Nicht-pharmakologische Therapie

Nicht-pharmakologische Maßnahmen spielen eine wichtige Rolle bei der Behandlung kognitiver Störungen bei MS. Dazu gehören:

  • Kognitives Training: Gezielte Übungen zur Verbesserung von Aufmerksamkeit, Gedächtnis, Konzentration und exekutiven Funktionen. Das Training sollte individuell auf die Bedürfnisse des Patienten zugeschnitten sein. Die Deutsche Multiple Sklerose Gesellschaft (DMSG) und die Aktion Multiple Sklerose Erkrankter (AMSEL) haben das Programm „MS Kognition - stärke Deine Fähigkeiten“ entwickelt, um Betroffenen dabei zu helfen, ihre Leistungsfähigkeit in verschiedenen kognitiven Bereichen zu steigern.
  • Kompensationsstrategien: Erlernen von Techniken, um Defizite auszugleichen.

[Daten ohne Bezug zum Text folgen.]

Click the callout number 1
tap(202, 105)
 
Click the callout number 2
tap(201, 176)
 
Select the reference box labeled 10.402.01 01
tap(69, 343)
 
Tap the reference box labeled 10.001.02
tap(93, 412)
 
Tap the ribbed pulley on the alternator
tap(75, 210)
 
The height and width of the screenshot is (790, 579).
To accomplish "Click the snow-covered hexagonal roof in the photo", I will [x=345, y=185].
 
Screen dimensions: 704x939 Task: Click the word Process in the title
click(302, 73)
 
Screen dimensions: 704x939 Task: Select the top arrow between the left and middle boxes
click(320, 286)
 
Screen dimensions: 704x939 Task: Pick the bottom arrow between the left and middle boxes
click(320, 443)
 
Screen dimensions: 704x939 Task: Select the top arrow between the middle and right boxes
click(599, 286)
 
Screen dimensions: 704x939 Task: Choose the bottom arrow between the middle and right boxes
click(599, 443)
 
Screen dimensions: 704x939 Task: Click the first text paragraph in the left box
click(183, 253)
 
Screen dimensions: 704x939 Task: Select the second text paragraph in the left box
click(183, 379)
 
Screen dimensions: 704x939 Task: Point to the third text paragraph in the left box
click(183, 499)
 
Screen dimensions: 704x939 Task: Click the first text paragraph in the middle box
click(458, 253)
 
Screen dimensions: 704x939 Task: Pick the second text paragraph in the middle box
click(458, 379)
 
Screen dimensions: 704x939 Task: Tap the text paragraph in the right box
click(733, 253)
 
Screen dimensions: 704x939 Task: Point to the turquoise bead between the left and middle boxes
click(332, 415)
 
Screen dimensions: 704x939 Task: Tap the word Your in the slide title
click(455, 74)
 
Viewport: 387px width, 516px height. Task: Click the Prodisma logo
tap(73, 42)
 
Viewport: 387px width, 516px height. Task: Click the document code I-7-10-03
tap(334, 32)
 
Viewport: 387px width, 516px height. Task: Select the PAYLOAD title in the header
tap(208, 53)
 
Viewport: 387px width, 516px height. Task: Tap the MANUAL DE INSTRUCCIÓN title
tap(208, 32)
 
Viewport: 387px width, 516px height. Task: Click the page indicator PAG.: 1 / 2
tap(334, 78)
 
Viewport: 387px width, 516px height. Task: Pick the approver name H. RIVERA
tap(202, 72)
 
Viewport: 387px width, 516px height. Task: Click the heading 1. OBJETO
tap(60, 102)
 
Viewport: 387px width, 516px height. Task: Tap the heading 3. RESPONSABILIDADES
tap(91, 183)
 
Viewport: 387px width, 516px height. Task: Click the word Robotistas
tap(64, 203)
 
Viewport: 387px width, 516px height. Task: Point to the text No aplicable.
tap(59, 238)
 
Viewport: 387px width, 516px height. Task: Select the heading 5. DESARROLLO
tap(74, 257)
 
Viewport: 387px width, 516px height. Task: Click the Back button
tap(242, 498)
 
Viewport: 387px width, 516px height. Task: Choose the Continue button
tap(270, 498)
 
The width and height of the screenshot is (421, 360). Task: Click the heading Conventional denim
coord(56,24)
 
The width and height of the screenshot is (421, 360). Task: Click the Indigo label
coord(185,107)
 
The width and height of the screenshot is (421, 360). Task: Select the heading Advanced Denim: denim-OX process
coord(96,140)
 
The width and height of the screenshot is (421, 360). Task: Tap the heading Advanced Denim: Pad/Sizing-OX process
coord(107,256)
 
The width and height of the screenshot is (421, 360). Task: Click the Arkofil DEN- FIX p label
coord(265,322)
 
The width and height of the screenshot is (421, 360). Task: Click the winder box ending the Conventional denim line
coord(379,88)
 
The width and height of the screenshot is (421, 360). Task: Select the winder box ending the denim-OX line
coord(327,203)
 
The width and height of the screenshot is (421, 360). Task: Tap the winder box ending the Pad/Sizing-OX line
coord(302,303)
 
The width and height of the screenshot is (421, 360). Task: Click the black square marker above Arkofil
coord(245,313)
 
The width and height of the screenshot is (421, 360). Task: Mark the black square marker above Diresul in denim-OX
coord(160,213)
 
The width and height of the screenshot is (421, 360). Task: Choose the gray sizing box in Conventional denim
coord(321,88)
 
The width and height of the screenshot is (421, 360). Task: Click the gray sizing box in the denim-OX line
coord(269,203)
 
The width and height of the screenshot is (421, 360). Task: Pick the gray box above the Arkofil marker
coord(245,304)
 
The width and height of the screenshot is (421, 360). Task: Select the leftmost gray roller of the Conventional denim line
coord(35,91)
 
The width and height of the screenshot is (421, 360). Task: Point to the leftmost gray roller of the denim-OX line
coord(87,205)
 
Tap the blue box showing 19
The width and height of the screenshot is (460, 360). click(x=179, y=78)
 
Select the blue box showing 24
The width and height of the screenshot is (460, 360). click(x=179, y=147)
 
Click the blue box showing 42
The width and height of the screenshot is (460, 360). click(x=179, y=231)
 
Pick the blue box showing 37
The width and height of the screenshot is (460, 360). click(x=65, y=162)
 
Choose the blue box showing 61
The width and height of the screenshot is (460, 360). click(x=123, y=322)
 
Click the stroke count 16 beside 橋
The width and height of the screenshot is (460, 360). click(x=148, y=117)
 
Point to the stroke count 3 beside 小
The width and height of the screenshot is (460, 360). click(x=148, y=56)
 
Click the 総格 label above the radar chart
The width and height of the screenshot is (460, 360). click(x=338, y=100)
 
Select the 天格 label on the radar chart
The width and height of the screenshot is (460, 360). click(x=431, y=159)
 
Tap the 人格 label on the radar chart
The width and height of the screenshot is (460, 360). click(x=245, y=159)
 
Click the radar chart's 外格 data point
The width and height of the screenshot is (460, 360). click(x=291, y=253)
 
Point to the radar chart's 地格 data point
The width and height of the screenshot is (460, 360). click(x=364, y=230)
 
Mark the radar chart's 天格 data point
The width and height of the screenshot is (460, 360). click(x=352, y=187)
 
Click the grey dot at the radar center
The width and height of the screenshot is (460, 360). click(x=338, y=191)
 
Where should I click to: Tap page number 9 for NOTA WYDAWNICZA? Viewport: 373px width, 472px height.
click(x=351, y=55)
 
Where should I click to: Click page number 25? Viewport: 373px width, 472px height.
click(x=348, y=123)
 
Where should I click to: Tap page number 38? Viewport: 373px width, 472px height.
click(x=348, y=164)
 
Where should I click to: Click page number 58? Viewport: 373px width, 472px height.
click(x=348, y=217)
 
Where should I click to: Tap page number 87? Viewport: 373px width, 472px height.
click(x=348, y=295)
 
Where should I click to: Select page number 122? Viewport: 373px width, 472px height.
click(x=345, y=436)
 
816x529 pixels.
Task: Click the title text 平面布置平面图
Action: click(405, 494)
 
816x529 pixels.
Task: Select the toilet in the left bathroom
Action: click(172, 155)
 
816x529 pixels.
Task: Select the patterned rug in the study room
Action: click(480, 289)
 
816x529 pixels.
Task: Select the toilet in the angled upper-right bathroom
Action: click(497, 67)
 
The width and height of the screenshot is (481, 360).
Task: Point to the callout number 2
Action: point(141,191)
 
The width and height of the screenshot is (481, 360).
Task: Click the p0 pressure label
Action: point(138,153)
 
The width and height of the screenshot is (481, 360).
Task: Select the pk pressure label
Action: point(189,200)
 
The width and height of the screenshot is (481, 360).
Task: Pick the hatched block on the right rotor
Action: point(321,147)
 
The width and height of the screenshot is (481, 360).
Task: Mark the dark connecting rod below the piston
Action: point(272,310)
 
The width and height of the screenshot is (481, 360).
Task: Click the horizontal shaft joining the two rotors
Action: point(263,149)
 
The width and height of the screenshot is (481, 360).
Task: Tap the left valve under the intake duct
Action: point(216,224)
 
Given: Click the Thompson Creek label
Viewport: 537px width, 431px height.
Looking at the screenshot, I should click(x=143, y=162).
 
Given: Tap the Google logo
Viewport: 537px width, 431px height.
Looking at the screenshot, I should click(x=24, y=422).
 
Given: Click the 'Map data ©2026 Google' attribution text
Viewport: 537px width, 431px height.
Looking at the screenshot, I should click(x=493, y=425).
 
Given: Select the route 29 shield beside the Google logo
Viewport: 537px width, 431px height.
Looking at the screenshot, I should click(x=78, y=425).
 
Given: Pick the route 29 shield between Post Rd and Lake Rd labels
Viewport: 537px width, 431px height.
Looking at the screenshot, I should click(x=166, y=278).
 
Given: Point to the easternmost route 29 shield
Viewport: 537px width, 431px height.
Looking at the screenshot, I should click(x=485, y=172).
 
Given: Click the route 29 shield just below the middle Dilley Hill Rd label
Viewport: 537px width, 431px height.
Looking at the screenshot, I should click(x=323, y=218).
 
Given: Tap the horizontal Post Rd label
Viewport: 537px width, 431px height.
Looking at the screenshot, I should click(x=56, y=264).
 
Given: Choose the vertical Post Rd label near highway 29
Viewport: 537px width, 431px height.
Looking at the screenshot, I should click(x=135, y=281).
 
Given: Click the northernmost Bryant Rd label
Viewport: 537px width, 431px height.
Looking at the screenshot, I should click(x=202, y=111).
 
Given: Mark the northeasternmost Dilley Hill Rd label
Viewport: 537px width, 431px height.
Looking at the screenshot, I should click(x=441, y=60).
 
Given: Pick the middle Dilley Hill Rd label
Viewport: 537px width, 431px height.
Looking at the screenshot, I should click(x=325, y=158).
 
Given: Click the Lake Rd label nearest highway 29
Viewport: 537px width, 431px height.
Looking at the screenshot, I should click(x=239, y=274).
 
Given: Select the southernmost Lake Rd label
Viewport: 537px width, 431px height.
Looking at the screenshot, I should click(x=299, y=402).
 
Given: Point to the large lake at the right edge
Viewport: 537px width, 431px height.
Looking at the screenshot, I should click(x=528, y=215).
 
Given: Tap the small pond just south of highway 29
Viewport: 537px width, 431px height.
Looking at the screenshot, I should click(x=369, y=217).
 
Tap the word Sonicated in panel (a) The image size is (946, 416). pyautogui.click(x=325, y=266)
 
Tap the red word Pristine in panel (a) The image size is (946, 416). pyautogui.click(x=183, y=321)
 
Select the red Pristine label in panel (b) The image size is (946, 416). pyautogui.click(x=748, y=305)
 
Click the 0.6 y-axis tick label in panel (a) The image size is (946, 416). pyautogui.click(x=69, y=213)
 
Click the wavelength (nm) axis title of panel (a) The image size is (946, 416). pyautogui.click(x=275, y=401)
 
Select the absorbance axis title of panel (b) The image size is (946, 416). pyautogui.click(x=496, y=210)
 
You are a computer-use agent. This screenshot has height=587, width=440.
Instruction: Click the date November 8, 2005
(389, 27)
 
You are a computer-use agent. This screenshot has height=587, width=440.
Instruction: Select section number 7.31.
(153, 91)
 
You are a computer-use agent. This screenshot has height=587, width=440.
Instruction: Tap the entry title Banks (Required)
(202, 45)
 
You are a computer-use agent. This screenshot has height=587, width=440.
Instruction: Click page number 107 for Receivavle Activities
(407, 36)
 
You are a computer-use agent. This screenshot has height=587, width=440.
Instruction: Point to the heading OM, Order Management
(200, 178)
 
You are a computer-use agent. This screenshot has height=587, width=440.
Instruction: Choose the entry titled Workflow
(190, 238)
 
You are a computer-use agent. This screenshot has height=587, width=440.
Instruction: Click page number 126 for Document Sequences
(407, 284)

Dazu gehören z.B. das Verwenden von Kalendern, Notizen oder Erinnerungs-Apps.
  • Ergotherapie: Unterstützung bei der Bewältigung alltäglicher Aufgaben.
  • Psychotherapie: Hilfe bei der Bewältigung von emotionalen Problemen wie Depressionen oder Angstzuständen.
  • Sport und Bewegung: Regelmäßiges Ausdauertraining kann die kognitive Leistungsfähigkeit verbessern.
  • Gesunder Lebensstil: Ausreichend Schlaf, eine gesunde Ernährung und der Verzicht auf Nikotin und Alkohol können ebenfallsPositive Auswirkungen auf die Gehirnleistung haben.

Gehirntraining im Alltag

Trainieren Sie Ihr Gehirn auch im Alltag. Lassen Sie Ihren Einkaufszettel auf dem Küchentisch liegen und gehen Sie in den Supermarkt. Anschließend sehen Sie, ob Sie an alles gedacht haben.

Die Bedeutung des Arbeitsgedächtnisses

Das Arbeitsgedächtnis spielt eine entscheidende Rolle bei komplexen Aufgaben und dem Erlernen neuer Informationen. Es setzt sich aus drei Komponenten zusammen: Kurzzeitgedächtnis, Geschwindigkeit der Informationsverarbeitung und mentale Flexibilität. Gezieltes Training kann helfen, das Arbeitsgedächtnis zu verbessern und die kognitive Fitness zu erhalten.

Frühzeitige Intervention ist entscheidend

Es ist wichtig, dass Patienten mit MS schon frühzeitig immuntherapiert werden, um den strukturellen Schaden so gut wie möglich einzudämmen. Eine frühzeitige Diagnose und Behandlung von kognitiven Störungen kann dazu beitragen, den Verlauf der Erkrankung positiv zu beeinflussen und die Lebensqualität der Betroffenen zu verbessern.